The data

— BEGIN —

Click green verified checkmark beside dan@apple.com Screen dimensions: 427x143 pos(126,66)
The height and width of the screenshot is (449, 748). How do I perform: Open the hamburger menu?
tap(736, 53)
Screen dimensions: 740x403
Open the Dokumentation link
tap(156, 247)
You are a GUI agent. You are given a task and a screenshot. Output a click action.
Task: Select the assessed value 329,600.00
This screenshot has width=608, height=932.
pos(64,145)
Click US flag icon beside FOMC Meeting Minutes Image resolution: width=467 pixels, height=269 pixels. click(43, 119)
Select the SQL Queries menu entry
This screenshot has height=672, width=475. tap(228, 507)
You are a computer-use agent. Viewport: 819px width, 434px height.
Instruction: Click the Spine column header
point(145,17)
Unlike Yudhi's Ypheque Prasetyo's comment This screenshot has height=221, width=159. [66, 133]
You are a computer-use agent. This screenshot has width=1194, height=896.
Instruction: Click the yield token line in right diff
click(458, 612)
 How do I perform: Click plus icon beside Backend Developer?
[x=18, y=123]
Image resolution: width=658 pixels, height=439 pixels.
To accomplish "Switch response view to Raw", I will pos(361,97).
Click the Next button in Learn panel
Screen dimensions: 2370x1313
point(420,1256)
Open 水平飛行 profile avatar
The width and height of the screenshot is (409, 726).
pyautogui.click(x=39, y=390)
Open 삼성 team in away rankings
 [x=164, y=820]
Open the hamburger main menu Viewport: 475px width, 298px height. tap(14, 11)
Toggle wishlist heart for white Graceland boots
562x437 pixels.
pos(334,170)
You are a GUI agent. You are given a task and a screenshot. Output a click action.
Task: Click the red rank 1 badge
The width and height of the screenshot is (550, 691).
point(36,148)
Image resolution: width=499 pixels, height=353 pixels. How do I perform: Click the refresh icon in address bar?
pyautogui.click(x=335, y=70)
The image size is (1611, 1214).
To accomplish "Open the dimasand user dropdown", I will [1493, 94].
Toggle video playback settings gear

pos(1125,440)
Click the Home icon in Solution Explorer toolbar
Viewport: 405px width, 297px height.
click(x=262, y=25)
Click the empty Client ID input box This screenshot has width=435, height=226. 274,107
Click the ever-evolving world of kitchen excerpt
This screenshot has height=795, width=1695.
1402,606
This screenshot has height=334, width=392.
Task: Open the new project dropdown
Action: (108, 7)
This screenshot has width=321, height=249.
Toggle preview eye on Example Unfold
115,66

— END —

The task
Copy out every one of the items above word for word.

Expected output
Click green verified checkmark beside dan@apple.com Screen dimensions: 427x143 pos(126,66)
The height and width of the screenshot is (449, 748). How do I perform: Open the hamburger menu?
tap(736, 53)
Screen dimensions: 740x403
Open the Dokumentation link
tap(156, 247)
You are a GUI agent. You are given a task and a screenshot. Output a click action.
Task: Select the assessed value 329,600.00
This screenshot has width=608, height=932.
pos(64,145)
Click US flag icon beside FOMC Meeting Minutes Image resolution: width=467 pixels, height=269 pixels. click(43, 119)
Select the SQL Queries menu entry
This screenshot has height=672, width=475. tap(228, 507)
You are a computer-use agent. Viewport: 819px width, 434px height.
Instruction: Click the Spine column header
point(145,17)
Unlike Yudhi's Ypheque Prasetyo's comment This screenshot has height=221, width=159. [66, 133]
You are a computer-use agent. This screenshot has width=1194, height=896.
Instruction: Click the yield token line in right diff
click(458, 612)
 How do I perform: Click plus icon beside Backend Developer?
[x=18, y=123]
Image resolution: width=658 pixels, height=439 pixels.
To accomplish "Switch response view to Raw", I will pos(361,97).
Click the Next button in Learn panel
Screen dimensions: 2370x1313
point(420,1256)
Open 水平飛行 profile avatar
The width and height of the screenshot is (409, 726).
pyautogui.click(x=39, y=390)
Open 삼성 team in away rankings
 [x=164, y=820]
Open the hamburger main menu Viewport: 475px width, 298px height. tap(14, 11)
Toggle wishlist heart for white Graceland boots
562x437 pixels.
pos(334,170)
You are a GUI agent. You are given a task and a screenshot. Output a click action.
Task: Click the red rank 1 badge
The width and height of the screenshot is (550, 691).
point(36,148)
Image resolution: width=499 pixels, height=353 pixels. How do I perform: Click the refresh icon in address bar?
pyautogui.click(x=335, y=70)
The image size is (1611, 1214).
To accomplish "Open the dimasand user dropdown", I will [1493, 94].
Toggle video playback settings gear

pos(1125,440)
Click the Home icon in Solution Explorer toolbar
Viewport: 405px width, 297px height.
click(x=262, y=25)
Click the empty Client ID input box This screenshot has width=435, height=226. 274,107
Click the ever-evolving world of kitchen excerpt
This screenshot has height=795, width=1695.
1402,606
This screenshot has height=334, width=392.
Task: Open the new project dropdown
Action: (108, 7)
This screenshot has width=321, height=249.
Toggle preview eye on Example Unfold
115,66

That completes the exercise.